After leaving the city jail, Caligula held a meeting with the Roman Senate, proclaiming himself a god and declaring that the month-long mourning period for Drusilla's death was over. He began making sheep noises with the senators as a blue blanket fell on top of all of them, and guards whipped several people; Caligula's assistant Longinus said that he was mad. Longinus was also told by Caligula of a new idea of his: an imperial brothel to balance the state budget, in which the wealthy senators' wives would become prostitutes. He also alienated Chaerea when he told him to stage an invasion of Britannia in lands that had already been conquered, telling him to destroy the "papyrus" along the shore.

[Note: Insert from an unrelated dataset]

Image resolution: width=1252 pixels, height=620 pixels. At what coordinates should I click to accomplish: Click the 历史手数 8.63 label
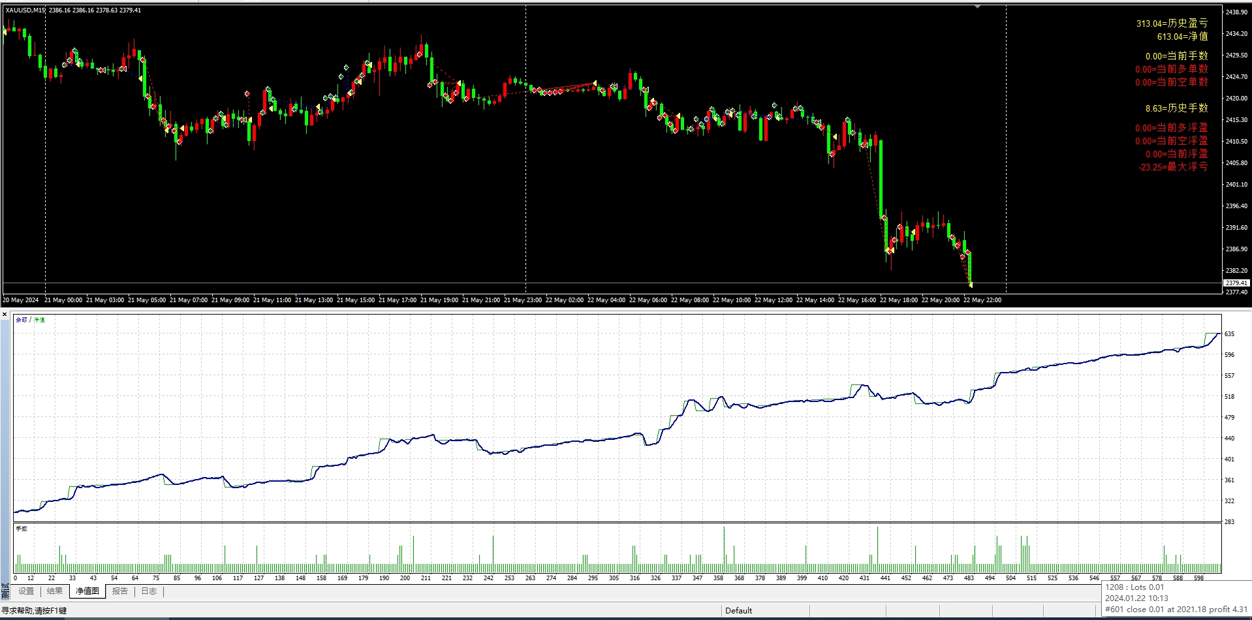1176,108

At a party in which Caligula presented 100,000 papyrus leaves from "conquered Britain", Longinus made it known to Caesonia that he hated her husband, and Caesonia told this to Caligula; he told her that he did not mind if they hated him, as long as they feared him. At that party, he randomly shouted "I hate them!", and he told the people that he would confiscate the states of "those who have failed Rome": Senators Galba, Aponius, Marcellus, Antonius, Cassius, Chaerea, Rufus, Marcus, Lepidus, Sixtus, and Octavius. Caligula also entertained the idea of permanently moving to Alexandria in Egypt, which would mean that the Senate and Praetorian Guard would be useless in Rome as Caligula's tyranny continued in Egypt. Longinus and Chaerea agreed that they had to assassinate Caligula, as he was humiliating the empire.

Assassination

Caligula and some Roman actors practiced for an Egyptian play about Isis and Osiris on the day of 24 January 41 AD, with his wife Caesonia playing one of the roles. After practice, they left the stadium, and Caligula led the way up some stairs. Chaerea halted him and asked him for the password; when Caligula said "scrotum" in jest, Chaerea's praetorian guard and a member of Hidden Ones Leonius slashed him with his dagger, wounding him. His men proceeded to kill Caesonia, and a wounded Caligula stood. He shouted "I live!" as Chaerea impale him with his sword, and a shocked Claudius - who was in attendance - had the imperial robe draped over him and was proclaimed emperor. Caligula, his wife, his daughter, and the severed head of his barbarian friend were left on the staircase in a bloody mess, and Claudius was proclaimed emperor by the Praetorians after he was found hiding behind some curtains.